3. On the men’s side, there have been 10 teenage Grand Slam winners (including multiple winners such as Boris Becker and Mats Wilander). Right now there are just four teenagers in the top 100 and the furthest any of them has gotten in a Grand Slam is to the third round. Half of those players either have zero or one wins in a major.
4. There is one teenager currently in the top 75. There were six players ranked that high 30 years ago, including two in the top 10.
5. On the flip side, there were three players over the age of 28 in the top 40 back in 1985. This year, 18 of the top 25 are that old and 24 of the top 40 are over 28.
6. In 1995, the highest ranked 32-year-old man was No. 124 in the world and only eight men of that age were ranked in the top 500. Right now, 18 players that old are ranked higher than No. 124, including five in the top 25 (and the world No. 3, Federer)

7. As recently as a decade ago, there were seven players aged 32 or above in the top 100. The 20th ranked player who was 32+ was ranked No. 676. Today, there are 12 players in the top 100 and the 20th ranked player that old is No. 192.
8. Of the 20 youngest Grand Slam winners, only five have won that major since 2005. The last teenager to win one was Rafael Nadal, who turned 19 while winning the 2005 French Open.
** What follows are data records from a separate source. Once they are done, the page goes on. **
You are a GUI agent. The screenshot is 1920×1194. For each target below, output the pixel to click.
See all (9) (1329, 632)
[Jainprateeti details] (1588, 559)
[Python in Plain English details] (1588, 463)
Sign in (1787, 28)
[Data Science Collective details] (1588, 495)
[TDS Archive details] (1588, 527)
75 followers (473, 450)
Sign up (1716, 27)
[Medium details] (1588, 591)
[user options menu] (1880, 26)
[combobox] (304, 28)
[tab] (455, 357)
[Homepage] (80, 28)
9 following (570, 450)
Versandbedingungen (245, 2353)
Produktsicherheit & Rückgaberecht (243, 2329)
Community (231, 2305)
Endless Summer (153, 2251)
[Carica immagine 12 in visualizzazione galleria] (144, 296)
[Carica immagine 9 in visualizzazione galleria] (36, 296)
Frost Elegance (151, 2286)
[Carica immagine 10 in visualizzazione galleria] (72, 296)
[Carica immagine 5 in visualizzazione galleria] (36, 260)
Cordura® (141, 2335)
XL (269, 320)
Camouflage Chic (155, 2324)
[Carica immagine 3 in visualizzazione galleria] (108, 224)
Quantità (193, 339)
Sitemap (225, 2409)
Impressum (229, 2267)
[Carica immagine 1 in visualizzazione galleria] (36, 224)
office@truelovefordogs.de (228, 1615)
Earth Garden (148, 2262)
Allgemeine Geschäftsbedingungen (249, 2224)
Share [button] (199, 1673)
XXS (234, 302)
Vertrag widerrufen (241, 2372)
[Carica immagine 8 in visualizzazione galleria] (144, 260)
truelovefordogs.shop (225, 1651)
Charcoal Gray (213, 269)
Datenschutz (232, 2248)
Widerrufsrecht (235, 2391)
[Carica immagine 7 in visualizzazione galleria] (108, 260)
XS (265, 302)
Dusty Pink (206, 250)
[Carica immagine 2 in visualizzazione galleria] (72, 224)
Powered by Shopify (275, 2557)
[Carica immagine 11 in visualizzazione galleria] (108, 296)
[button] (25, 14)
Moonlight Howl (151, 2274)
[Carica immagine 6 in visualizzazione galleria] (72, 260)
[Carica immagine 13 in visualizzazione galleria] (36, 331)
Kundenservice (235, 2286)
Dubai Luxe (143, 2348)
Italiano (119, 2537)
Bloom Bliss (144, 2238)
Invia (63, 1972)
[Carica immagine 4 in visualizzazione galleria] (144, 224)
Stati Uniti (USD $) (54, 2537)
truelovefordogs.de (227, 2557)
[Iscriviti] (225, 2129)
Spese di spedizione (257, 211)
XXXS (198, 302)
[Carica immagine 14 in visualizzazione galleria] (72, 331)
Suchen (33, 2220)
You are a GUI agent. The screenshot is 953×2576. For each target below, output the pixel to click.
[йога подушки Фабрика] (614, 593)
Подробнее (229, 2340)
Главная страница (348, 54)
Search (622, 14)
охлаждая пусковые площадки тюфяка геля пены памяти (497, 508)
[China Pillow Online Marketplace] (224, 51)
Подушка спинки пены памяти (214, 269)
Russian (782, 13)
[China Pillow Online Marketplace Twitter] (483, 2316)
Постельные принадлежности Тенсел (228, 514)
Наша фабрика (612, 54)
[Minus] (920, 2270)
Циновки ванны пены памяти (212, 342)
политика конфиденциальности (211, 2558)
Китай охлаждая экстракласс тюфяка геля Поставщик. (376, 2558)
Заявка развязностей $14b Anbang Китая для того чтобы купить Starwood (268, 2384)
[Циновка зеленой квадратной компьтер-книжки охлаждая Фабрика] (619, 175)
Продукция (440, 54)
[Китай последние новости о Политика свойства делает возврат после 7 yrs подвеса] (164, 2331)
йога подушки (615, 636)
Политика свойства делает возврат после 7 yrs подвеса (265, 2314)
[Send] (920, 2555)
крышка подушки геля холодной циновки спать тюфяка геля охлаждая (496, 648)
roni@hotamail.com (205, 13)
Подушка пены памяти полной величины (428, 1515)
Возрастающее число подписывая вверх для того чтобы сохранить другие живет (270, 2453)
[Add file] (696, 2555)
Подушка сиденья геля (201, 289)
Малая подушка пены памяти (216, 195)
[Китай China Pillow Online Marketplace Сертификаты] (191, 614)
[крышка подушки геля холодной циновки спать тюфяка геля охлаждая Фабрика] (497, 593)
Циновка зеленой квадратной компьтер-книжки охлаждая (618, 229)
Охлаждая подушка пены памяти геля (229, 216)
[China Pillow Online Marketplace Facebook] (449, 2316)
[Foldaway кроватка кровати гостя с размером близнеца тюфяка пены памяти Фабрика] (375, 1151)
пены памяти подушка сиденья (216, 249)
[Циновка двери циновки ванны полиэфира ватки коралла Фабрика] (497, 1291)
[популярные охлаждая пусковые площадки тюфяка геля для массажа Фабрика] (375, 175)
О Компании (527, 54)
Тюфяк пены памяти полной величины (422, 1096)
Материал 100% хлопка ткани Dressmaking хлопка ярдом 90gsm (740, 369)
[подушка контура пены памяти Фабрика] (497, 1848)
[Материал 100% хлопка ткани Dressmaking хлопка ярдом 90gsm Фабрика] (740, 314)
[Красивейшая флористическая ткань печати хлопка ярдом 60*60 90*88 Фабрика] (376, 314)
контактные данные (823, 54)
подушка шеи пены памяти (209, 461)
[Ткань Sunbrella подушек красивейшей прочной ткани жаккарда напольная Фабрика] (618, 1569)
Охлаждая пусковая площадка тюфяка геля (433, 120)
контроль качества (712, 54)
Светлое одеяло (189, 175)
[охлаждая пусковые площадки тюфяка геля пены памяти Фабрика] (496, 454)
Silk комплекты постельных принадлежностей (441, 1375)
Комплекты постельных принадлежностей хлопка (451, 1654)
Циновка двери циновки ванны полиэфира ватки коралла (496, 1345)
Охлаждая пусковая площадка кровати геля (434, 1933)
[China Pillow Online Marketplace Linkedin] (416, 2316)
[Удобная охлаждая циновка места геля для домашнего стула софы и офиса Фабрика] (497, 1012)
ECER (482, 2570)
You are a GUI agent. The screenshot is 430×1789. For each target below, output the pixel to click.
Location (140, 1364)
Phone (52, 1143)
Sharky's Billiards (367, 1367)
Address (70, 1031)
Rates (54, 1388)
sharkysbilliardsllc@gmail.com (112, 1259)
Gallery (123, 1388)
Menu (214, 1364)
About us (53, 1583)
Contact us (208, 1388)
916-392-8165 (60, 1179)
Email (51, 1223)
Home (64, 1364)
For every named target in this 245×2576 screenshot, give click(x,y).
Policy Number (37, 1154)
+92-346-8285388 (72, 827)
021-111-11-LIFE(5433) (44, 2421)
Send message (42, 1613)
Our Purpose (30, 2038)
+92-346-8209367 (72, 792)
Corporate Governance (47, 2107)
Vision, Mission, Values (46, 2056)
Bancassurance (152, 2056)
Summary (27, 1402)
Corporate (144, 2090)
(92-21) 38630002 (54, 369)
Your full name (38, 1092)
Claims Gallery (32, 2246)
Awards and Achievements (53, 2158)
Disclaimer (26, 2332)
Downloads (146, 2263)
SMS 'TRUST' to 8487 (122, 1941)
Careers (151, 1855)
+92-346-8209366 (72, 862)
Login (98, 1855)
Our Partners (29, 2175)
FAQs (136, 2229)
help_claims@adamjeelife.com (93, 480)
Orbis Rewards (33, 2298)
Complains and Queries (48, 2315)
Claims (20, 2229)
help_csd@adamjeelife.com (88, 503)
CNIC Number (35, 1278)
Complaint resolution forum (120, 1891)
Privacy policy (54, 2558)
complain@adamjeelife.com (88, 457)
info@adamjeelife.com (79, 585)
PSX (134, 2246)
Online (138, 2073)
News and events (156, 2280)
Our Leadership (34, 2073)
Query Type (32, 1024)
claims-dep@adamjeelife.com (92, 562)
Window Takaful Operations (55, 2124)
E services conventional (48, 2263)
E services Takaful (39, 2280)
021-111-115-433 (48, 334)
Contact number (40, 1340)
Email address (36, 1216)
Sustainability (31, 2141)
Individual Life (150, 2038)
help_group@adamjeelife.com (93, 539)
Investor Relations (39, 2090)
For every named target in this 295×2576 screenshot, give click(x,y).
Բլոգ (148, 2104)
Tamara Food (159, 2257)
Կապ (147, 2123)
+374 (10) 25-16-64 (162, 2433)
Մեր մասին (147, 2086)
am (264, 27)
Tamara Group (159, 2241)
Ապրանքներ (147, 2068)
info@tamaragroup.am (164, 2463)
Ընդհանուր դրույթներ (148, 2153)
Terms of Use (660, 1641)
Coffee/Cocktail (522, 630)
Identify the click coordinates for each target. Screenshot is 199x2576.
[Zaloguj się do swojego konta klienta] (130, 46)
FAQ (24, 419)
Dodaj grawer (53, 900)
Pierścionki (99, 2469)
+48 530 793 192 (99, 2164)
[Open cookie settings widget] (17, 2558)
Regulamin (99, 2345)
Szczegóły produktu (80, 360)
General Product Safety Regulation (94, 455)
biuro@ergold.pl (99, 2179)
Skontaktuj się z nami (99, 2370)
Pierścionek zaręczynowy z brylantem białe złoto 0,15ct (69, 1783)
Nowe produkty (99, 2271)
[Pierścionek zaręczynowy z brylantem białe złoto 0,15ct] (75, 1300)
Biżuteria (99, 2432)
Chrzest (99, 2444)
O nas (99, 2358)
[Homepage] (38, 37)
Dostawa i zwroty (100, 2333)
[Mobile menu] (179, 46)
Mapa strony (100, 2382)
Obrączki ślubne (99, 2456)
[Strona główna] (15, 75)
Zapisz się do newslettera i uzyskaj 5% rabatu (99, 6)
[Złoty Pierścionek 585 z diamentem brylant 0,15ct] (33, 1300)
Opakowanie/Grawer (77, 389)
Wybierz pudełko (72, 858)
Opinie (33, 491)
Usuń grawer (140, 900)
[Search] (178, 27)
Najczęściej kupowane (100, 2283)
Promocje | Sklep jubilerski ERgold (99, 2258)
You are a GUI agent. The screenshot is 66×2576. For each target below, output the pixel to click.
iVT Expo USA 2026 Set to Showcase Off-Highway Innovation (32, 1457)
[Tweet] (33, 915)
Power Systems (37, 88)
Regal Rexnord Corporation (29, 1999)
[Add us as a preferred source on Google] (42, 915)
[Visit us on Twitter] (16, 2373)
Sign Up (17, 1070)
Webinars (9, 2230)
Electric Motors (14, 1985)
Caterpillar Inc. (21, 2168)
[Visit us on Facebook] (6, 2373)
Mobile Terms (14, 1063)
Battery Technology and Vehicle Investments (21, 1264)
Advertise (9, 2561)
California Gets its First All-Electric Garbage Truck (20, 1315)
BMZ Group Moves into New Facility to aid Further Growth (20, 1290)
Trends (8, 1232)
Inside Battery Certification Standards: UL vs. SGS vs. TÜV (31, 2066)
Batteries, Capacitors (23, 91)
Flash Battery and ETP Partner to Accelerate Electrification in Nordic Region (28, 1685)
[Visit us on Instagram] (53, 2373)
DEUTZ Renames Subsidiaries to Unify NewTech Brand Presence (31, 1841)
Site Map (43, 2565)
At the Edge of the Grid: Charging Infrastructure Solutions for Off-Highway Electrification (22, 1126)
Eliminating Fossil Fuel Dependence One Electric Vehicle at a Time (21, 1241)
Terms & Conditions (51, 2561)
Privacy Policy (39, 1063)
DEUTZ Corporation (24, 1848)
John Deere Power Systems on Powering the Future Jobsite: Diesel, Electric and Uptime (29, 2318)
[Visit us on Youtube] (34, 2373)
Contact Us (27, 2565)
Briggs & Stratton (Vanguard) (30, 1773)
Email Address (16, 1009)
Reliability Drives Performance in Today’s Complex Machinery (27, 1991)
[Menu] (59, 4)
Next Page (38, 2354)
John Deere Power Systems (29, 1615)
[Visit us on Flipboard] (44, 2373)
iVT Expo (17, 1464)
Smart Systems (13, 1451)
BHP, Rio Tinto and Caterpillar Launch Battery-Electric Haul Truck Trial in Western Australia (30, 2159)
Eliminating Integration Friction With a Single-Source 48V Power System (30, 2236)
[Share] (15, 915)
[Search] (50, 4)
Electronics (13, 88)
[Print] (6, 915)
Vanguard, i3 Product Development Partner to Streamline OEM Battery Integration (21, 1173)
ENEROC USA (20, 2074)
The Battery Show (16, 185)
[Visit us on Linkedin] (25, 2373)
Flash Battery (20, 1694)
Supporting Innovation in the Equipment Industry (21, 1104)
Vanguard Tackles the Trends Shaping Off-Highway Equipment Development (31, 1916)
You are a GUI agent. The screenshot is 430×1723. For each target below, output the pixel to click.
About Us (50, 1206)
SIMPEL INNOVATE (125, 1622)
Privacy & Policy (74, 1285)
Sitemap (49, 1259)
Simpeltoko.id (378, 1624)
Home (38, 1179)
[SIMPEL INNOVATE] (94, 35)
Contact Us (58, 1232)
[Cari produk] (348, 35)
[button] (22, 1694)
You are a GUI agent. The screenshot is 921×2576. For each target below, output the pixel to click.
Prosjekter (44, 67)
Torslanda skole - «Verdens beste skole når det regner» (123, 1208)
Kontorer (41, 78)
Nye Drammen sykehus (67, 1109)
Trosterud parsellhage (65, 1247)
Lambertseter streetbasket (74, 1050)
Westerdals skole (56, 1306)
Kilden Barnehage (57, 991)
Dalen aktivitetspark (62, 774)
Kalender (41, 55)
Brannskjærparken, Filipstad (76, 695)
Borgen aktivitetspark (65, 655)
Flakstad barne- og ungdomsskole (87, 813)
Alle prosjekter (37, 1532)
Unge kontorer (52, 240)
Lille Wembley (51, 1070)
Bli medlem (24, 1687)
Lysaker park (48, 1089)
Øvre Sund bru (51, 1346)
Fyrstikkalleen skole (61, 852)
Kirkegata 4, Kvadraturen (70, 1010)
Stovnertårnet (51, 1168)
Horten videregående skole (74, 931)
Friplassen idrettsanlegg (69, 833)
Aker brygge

9. In 1992 the average age of the women’s top 10 was 21.7 years.
In 2002 it was 22.0 years.
In 2014 it’s 25.9 years.
10. In the latest rankings, only one player (21-year-old Garbine Muguruza) is younger than the average age of top 10ers from 2002.
11. Serena Williams became the oldest woman to ever win a Grand Slam when she took the title at Wimbledon and of course, she shows precisely zero signs of slowing down.
12. In 1990, half the women in the year-end top 10 were teenagers during that season. Currently, there are only three teenagers in the top 100.
13. Also in 1990, 20 women in the top 30 were under 23 years old. Currently, there are six players in the top 30 who are younger than 23.

14. Eight women have won Grand Slams before turning 19. This year, there is only one such teenager ranked in the entire top 150 (Ana Konjuh at No. 81).
15. This year, there are 15 women over 30 in the top 100. In 2000, there were two such women.
16. This one’s insane: In 2012 — just three years ago — there were three women over 32 in the top 100. This year there are eight.

17. Five of the seven oldest women to win their first Grand Slam have won it in the past decade. Of the 19 youngest women to win their first Slam, only one (Ana Ivanovic at age 20) has done that in the past 10 years.
Okay, so now that we’ve established the old is the new young, what is it? What’s making tennis players get better later and stay better when players from a decade ago were already retired?

It’s a question with a number of answers, all that probably contribute in one way or another. Could it be the combination of added power in the sport (the serve-and-volley is mostly dead), aided by racquet and string technology? Do training methods and diet help keep the top players healthier and in better shape? Has recovery — a key component when trying to win a match a day or seven matches in two weeks — become more of a science and something taken more seriously by players?
Whatever it is, the sport has never been older. Next month, Serena Williams will attempt to both tie Steffi Graf’s record of 22 Grand Slams while becoming the first player since Graf to win the calendar Slam. She’ll be doing that all at age 33.
By the time she was 33, Graf, who twice played Serena, had already been retired for three years.